Detectives seek clues in death of nude, bound woman at historic estate
CORONADO (CNS) – Homicide investigators sought Thursday to determine how a woman dating the multimillionaire owner of a landmark 103-year-old Coronado mansion wound up dead at the estate, lying nude in a courtyard with her hands and feet bound and a rope around her neck.
The brother of the pharmaceuticals tycoon who uses the historic Ocean Boulevard manor as a summer home made a 911 call about 6:45 a.m. Wednesday to report a possible death there, authorities said.
Police officers arrived to find 32-year-old Rebecca Nalepa lifeless on a lawn behind the 27-room main residence on the seafront property built by early San Diego power broker and philanthropist John D. Spreckels.
Medics tried in vain to revive Nalepa before pronouncing her dead at the scene, sheriff's homicide Capt. Tim Curran told reporters. Coronado police requested assistance from a sheriff's homicide team, since the small peninsula city does not have a full-time one of its own.
The man who made the emergency call, Adam Shacknai, told investigators he found Nalepa hanging from a second-floor bedroom balcony over the courtyard and cut the rope around her neck to get her down, Curran said.
Nalepa's live-in lover, 54-year-old entrepreneur Jonah Shacknai, was not at the estate, known locally as the Spreckels Mansion, when the death was reported, Curran said. The captain declined to discuss the executive's whereabouts at the time or in the hours that followed, though he said investigators had been “in constant contact” with the businessman.
Curran said the case remained classified as a “death investigation” until detectives concluded if Nalepa was slain or if she might have committed suicide. As such, the owner of the manor and his brother were considered witnesses, not suspects or even “persons of interest,” the captain said.
“Because of the unique and bizarre circumstances of this incident, it has yet to be determined if this will become a criminal matter or will remain as a death investigation,” Curran said.
Despite the many questions swirling around the lurid death, authorities said they were confident the public need not fear that a random killer might be at large.
“There's nothing to indicate this is anything more than an isolated incident right now,” Curran said.
Nalepa, who sometimes went by her maiden name, Zahau, had been staying in the mansion with her boyfriend, and Adam Shacknai was residing in one of the guest homes on the grounds. The property owner's brother apparently was the only other person at the estate with the woman at the time of her death, Curran said.

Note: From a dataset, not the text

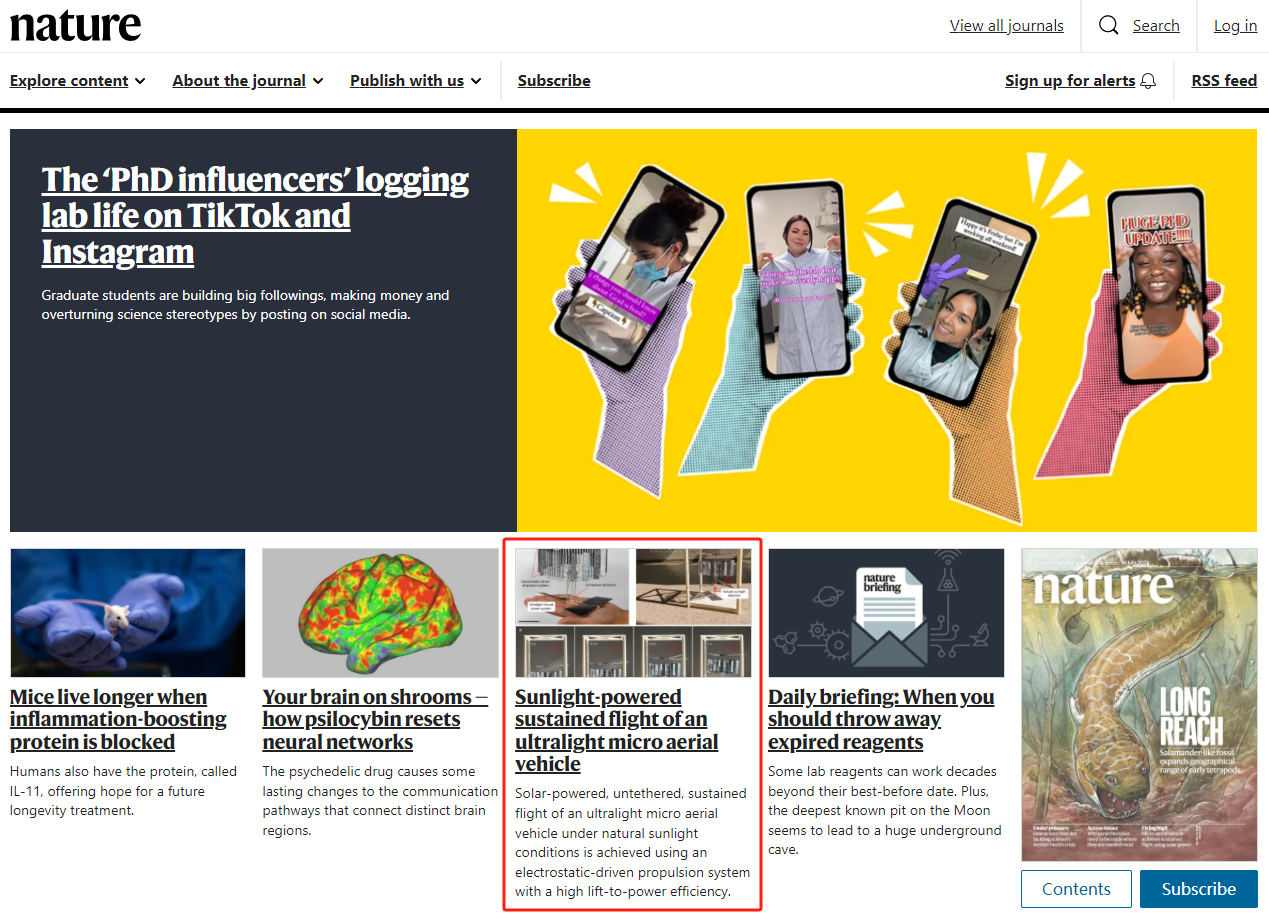
Task: Click the phones in hands illustration
Action: [x=887, y=330]
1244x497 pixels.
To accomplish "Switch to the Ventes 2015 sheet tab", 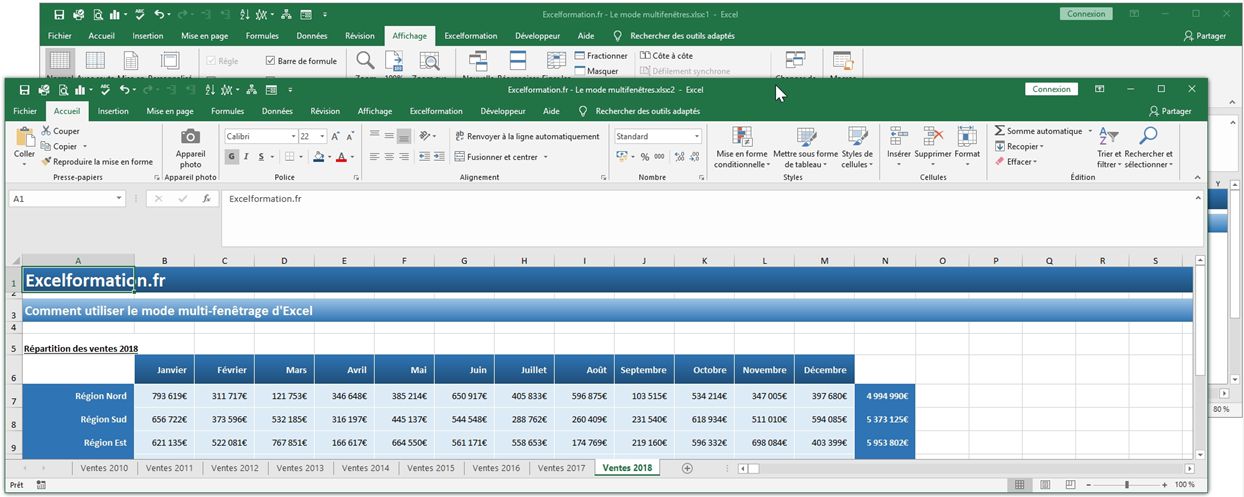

Two days earlier, Jonah Shacknai's 6-year-old son was seriously injured in a fall down a stairway in the manor, according to police. Curran said there was no immediate evidence that the incident was in any way related to Nalepa's subsequent death.
Officers and medics responding to an emergency call made by a woman shortly after 10 a.m. Monday found the child unconscious, without a pulse and not breathing, Coronado Police Chief Lou Scanlon told reporters.
The boy was taken to Rady Children's Hospital in San Diego. His condition has not been made public.
The injured youngster's grandmother told the Arizona Republic he was with Nalepa at the time of the accident.
The mother of the boy reportedly lives a short distance from the historic manor owned for about four years by her ex-husband, who is chief executive officer of Scottsdale, Ariz.-based Medicis Pharmaceuticals.
Asked if it was reasonable to believe Nalepa — whose wrists were bound behind her back when her body was found — might have committed suicide, Curran replied, “That is a possibility.”
“This is a very bizarre death; there's no doubt about it, no question about that,” the captain said. “There are some very unique ways, if it was determined to be a suicide — people will do some very bizarre things.”